■ Data taken from a collection
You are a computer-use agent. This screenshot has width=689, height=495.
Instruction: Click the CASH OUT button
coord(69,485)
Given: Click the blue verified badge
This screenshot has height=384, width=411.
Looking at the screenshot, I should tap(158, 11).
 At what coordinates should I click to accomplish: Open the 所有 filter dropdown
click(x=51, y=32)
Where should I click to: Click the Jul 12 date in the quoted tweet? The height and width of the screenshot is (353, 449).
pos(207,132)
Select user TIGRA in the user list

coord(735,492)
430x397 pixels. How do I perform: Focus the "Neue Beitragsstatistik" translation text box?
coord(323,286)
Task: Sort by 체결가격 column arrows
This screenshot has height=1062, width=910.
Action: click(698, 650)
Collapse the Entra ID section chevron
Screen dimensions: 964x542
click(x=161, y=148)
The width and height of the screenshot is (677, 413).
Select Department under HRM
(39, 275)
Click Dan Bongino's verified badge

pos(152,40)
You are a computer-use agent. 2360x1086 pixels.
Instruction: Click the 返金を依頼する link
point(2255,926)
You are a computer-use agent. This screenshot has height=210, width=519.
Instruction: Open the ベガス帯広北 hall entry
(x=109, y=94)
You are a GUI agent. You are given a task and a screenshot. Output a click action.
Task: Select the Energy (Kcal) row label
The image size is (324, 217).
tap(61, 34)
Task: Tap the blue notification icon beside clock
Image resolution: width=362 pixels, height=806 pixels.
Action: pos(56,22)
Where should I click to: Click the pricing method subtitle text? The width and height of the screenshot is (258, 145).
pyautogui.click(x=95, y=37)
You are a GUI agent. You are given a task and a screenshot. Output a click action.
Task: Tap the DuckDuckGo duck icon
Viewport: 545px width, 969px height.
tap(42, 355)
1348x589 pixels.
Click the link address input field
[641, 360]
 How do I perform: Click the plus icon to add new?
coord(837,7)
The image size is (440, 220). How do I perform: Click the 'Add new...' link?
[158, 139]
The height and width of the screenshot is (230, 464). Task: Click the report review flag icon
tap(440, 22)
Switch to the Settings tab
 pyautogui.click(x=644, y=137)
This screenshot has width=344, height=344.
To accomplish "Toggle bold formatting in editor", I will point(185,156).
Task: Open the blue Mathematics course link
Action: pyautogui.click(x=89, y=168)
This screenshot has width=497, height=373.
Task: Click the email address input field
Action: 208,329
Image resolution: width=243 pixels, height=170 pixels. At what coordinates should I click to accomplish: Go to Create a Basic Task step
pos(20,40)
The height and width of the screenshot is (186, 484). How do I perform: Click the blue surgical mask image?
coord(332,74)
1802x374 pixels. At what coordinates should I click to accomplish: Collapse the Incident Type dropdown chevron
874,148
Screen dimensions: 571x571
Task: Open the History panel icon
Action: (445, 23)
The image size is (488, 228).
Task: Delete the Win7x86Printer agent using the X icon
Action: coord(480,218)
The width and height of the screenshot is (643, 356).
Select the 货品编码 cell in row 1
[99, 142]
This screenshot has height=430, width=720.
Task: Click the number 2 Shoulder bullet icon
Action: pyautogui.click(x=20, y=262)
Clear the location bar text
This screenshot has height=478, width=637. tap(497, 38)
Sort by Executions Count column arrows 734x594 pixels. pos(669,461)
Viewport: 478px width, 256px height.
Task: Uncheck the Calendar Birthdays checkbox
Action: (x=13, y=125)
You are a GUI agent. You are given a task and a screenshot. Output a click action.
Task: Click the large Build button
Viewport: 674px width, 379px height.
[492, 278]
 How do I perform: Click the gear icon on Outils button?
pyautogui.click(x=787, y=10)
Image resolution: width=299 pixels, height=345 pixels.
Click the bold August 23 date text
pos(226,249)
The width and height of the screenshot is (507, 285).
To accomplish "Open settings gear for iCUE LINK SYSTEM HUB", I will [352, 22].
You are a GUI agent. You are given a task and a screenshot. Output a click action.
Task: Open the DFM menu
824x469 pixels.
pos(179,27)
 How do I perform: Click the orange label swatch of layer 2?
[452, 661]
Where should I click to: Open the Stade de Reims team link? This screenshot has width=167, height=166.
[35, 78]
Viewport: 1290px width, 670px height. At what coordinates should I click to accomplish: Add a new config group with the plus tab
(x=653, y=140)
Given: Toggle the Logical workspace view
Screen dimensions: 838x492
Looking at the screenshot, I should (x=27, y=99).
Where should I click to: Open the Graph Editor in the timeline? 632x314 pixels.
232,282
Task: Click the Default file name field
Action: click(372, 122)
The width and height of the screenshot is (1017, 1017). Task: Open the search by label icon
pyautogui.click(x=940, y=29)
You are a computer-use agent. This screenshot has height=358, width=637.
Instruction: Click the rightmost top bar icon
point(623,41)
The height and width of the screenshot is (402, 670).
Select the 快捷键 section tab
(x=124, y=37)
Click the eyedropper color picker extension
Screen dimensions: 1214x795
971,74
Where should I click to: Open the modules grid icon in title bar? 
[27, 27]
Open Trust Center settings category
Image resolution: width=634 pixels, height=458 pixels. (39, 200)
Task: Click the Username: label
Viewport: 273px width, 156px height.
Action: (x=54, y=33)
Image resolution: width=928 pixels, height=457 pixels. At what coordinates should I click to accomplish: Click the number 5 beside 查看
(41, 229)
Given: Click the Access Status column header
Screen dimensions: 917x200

■ What you should do
Retype every one of the lines above, character for character, with nothing changed or left out.

■ Result of the task
You are a computer-use agent. This screenshot has width=689, height=495.
Instruction: Click the CASH OUT button
coord(69,485)
Given: Click the blue verified badge
This screenshot has height=384, width=411.
Looking at the screenshot, I should tap(158, 11).
 At what coordinates should I click to accomplish: Open the 所有 filter dropdown
click(x=51, y=32)
Where should I click to: Click the Jul 12 date in the quoted tweet? The height and width of the screenshot is (353, 449).
pos(207,132)
Select user TIGRA in the user list

coord(735,492)
430x397 pixels. How do I perform: Focus the "Neue Beitragsstatistik" translation text box?
coord(323,286)
Task: Sort by 체결가격 column arrows
This screenshot has height=1062, width=910.
Action: click(698, 650)
Collapse the Entra ID section chevron
Screen dimensions: 964x542
click(x=161, y=148)
The width and height of the screenshot is (677, 413).
Select Department under HRM
(39, 275)
Click Dan Bongino's verified badge

pos(152,40)
You are a computer-use agent. 2360x1086 pixels.
Instruction: Click the 返金を依頼する link
point(2255,926)
You are a computer-use agent. This screenshot has height=210, width=519.
Instruction: Open the ベガス帯広北 hall entry
(x=109, y=94)
You are a GUI agent. You are given a task and a screenshot. Output a click action.
Task: Select the Energy (Kcal) row label
The image size is (324, 217).
tap(61, 34)
Task: Tap the blue notification icon beside clock
Image resolution: width=362 pixels, height=806 pixels.
Action: pos(56,22)
Where should I click to: Click the pricing method subtitle text? The width and height of the screenshot is (258, 145).
pyautogui.click(x=95, y=37)
You are a GUI agent. You are given a task and a screenshot. Output a click action.
Task: Tap the DuckDuckGo duck icon
Viewport: 545px width, 969px height.
tap(42, 355)
1348x589 pixels.
Click the link address input field
[641, 360]
 How do I perform: Click the plus icon to add new?
coord(837,7)
The image size is (440, 220). How do I perform: Click the 'Add new...' link?
[158, 139]
The height and width of the screenshot is (230, 464). Task: Click the report review flag icon
tap(440, 22)
Switch to the Settings tab
 pyautogui.click(x=644, y=137)
This screenshot has width=344, height=344.
To accomplish "Toggle bold formatting in editor", I will point(185,156).
Task: Open the blue Mathematics course link
Action: pyautogui.click(x=89, y=168)
This screenshot has width=497, height=373.
Task: Click the email address input field
Action: 208,329
Image resolution: width=243 pixels, height=170 pixels. At what coordinates should I click to accomplish: Go to Create a Basic Task step
pos(20,40)
The height and width of the screenshot is (186, 484). How do I perform: Click the blue surgical mask image?
coord(332,74)
1802x374 pixels. At what coordinates should I click to accomplish: Collapse the Incident Type dropdown chevron
874,148
Screen dimensions: 571x571
Task: Open the History panel icon
Action: (445, 23)
The image size is (488, 228).
Task: Delete the Win7x86Printer agent using the X icon
Action: coord(480,218)
The width and height of the screenshot is (643, 356).
Select the 货品编码 cell in row 1
[99, 142]
This screenshot has height=430, width=720.
Task: Click the number 2 Shoulder bullet icon
Action: pyautogui.click(x=20, y=262)
Clear the location bar text
This screenshot has height=478, width=637. tap(497, 38)
Sort by Executions Count column arrows 734x594 pixels. pos(669,461)
Viewport: 478px width, 256px height.
Task: Uncheck the Calendar Birthdays checkbox
Action: (x=13, y=125)
You are a GUI agent. You are given a task and a screenshot. Output a click action.
Task: Click the large Build button
Viewport: 674px width, 379px height.
[492, 278]
 How do I perform: Click the gear icon on Outils button?
pyautogui.click(x=787, y=10)
Image resolution: width=299 pixels, height=345 pixels.
Click the bold August 23 date text
pos(226,249)
The width and height of the screenshot is (507, 285).
To accomplish "Open settings gear for iCUE LINK SYSTEM HUB", I will [352, 22].
You are a GUI agent. You are given a task and a screenshot. Output a click action.
Task: Open the DFM menu
824x469 pixels.
pos(179,27)
 How do I perform: Click the orange label swatch of layer 2?
[452, 661]
Where should I click to: Open the Stade de Reims team link? This screenshot has width=167, height=166.
[35, 78]
Viewport: 1290px width, 670px height. At what coordinates should I click to accomplish: Add a new config group with the plus tab
(x=653, y=140)
Given: Toggle the Logical workspace view
Screen dimensions: 838x492
Looking at the screenshot, I should (x=27, y=99).
Where should I click to: Open the Graph Editor in the timeline? 632x314 pixels.
232,282
Task: Click the Default file name field
Action: click(372, 122)
The width and height of the screenshot is (1017, 1017). Task: Open the search by label icon
pyautogui.click(x=940, y=29)
You are a computer-use agent. This screenshot has height=358, width=637.
Instruction: Click the rightmost top bar icon
point(623,41)
The height and width of the screenshot is (402, 670).
Select the 快捷键 section tab
(x=124, y=37)
Click the eyedropper color picker extension
Screen dimensions: 1214x795
971,74
Where should I click to: Open the modules grid icon in title bar? 
[27, 27]
Open Trust Center settings category
Image resolution: width=634 pixels, height=458 pixels. (39, 200)
Task: Click the Username: label
Viewport: 273px width, 156px height.
Action: (x=54, y=33)
Image resolution: width=928 pixels, height=457 pixels. At what coordinates should I click to accomplish: Click the number 5 beside 查看
(41, 229)
Given: Click the Access Status column header
Screen dimensions: 917x200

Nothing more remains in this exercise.